Anche la nostra piccola comunità fa fatica in questo senso. E’ un tema che in un modo o nell’altro è sempre in discussione e presente. Riconosciamo che molta della stanchezza che dimostriamo deriva dalla carenza di stimoli, di buone provocazioni che non riusciamo a trovate al nostro interno. Sentiamo la responsabilità e la difficoltà di far crescere e stimolare la nostra fede e pensiamo che ci manchino delle figure “pastorali” che ci aiutino nel difficile compito del far crescere e camminare la comunità;

c)   La Bibbia sta al centro. Dopo più di 35 anni di lettura biblica, continuiamo a scoprire l’inesauribile ricchezza del suo contenuto. Essa è per noi fonte viva di speranza, stimolo, proposta. Abbiamo scoperto come dentro vi sia tutto un pensiero ed una umanità che testimonia pienamente dei suoi limiti e fragilità. Un pensiero “situato”, legato mani e piedi al proprio contesto storico e culturale. Il dovere e la necessità di scoprire continuamente quale sia il nocciolo di possibile verità presente, una volta liberatala dai legacci che ci rendono a volte difficile comprenderla, rimane ancora un impegno fondamentale e vitale per tutti noi.
A volte scordiamo con troppa facilità che anche il nostro è un pensiero ed un modo di veder le cose storicamente determinato e contestuale al nostro tempo, che il futuro, per fortuna, metterà in discussione. Il problema è continuare a scoprire come l’umanità presente nella Bibbia, si sia posta il problema del senso del credere in Dio, di come abbia espresso fiducia nella sua presenza ed azione tra le donne e gli uomini, ed in tal modo interrogarci sulla nostra vita, il nostro tempo, il nostro modo di essere credenti oggi.
Credere ed avere fiducia in Dio, così come ci è stato testimoniato da Gesù e dalla sua esperienza storica, sentiamo di doverla porre ancora al centro del nostro lavoro comunitario. Il problema, in fondo, non è tanto definire Gesù in relazione alla sua umanità o divinità, molto più importante ci sembra di dover riconoscere come Gesù abbia sentito profondamente la presenza di Dio nella sua vita e nella storia e come ciò abbia radicalmente trasformato il suo modo di vivere e le sue scelte di vita. Gesù per noi continua a costituire un mistero fecondo e ricco una figura fondamentale ed un riferimento centrale per la nostra fede.
Comprendere il Gesù storico e la ricchezza della ricerca che da tempo viene fatta a tale scopo, è fondamentale per la nostra fede in Dio. Solo un Gesù liberato dalle sovrastrutture teologiche costruite sulla sua figura e ricondotto alla sua piena umanità, potrà permettere una riscoperta della sua carica profetica ed ecumenica. 

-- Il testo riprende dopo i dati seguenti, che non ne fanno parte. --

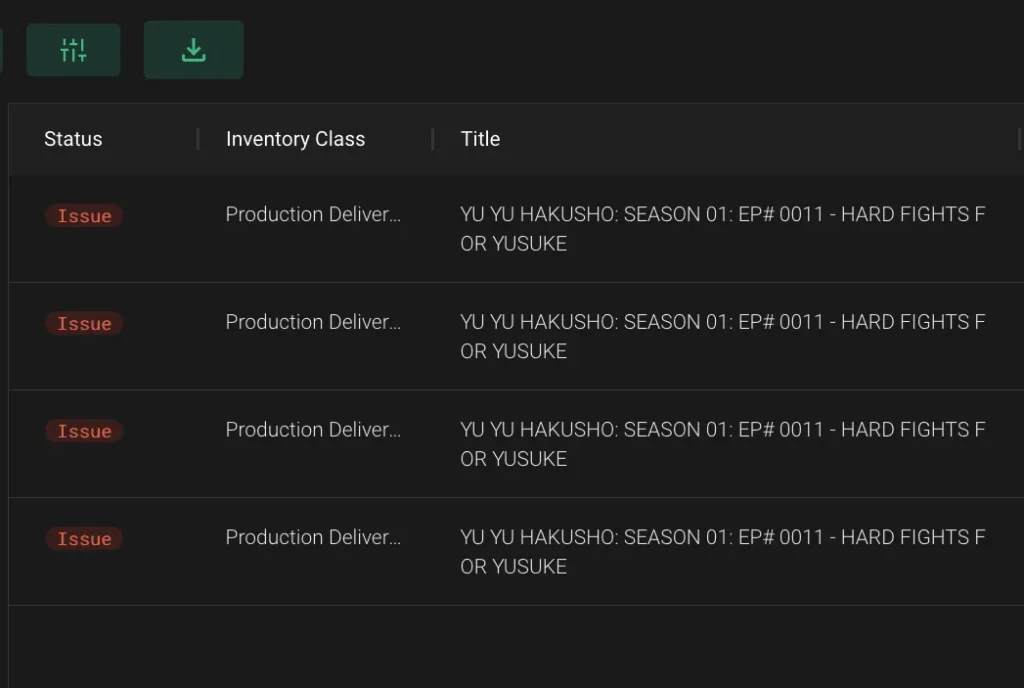The height and width of the screenshot is (688, 1024).
Task: Select the third row's YU YU HAKUSHO title
Action: [722, 444]
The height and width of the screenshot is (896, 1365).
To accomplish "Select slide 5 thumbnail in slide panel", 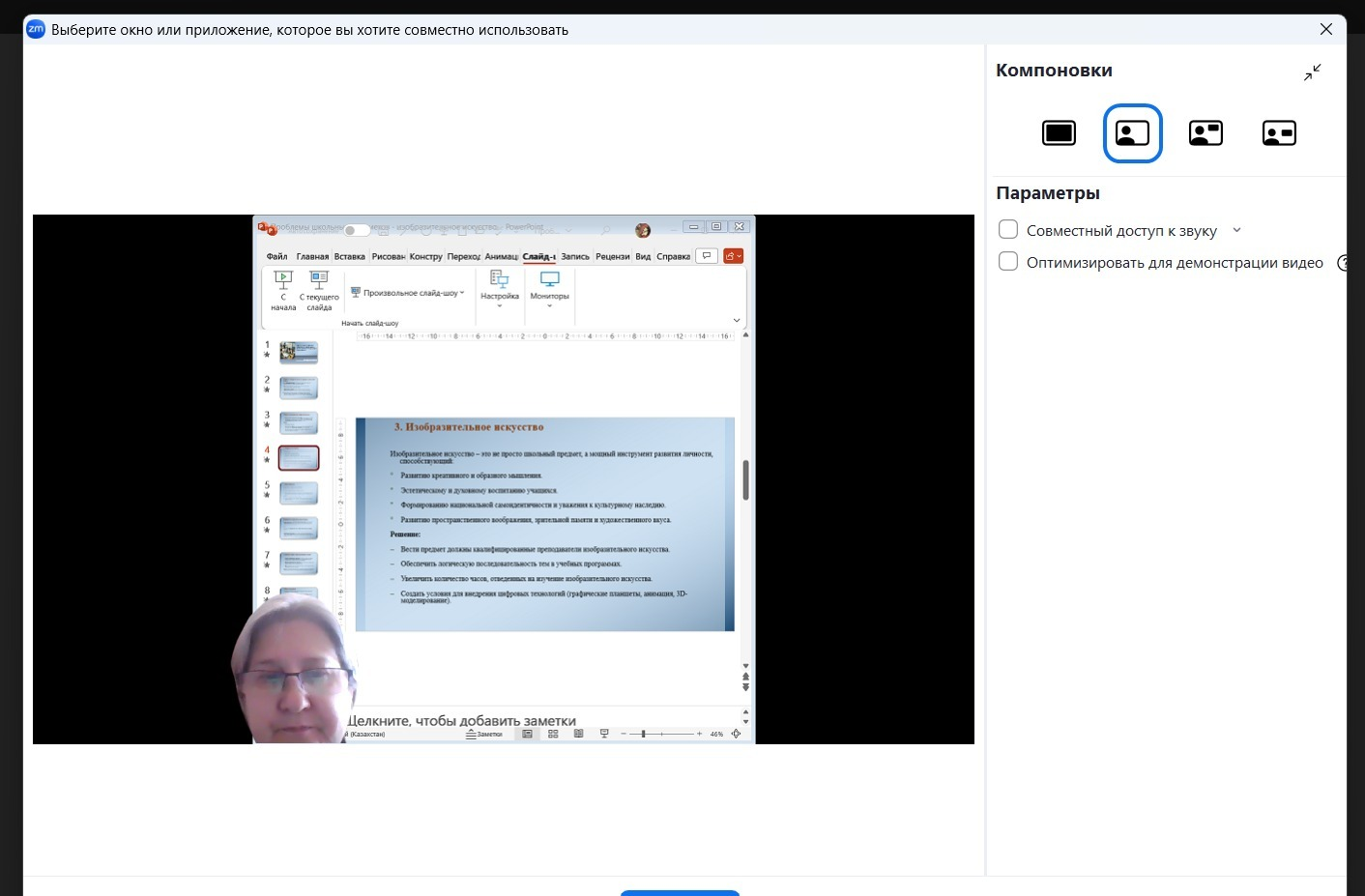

d)  La proposta del tema del prossimo incontro nazionale delle comunità di base, sul “divino”, ha sollevato molte perplessità all’interno della nostra comunità che non sente tale tema come proprio, né ne avverte, stante quanto detto sopra, l’utilità per il movimento. E’ nostra intenzione scrivere al Collegamento nazionale ed esprimere le nostre perplessità in merito. La nostra comunità non si sente coinvolta dal tema proposto e cercherà di motivare e condividere le ragioni che sottendono questo stato d’animo.


Come comunità facciamo le seguenti proposte:
1)      percorso di riflessione e studio sul “Gesù storico” e proposta di un seminario regionale su tale tema da farsi nell’autunno del 2013;
2)      i prossimi incontri regionali potrebbero affrontare ogni volta un tema specifico tra quelli di cui sopra.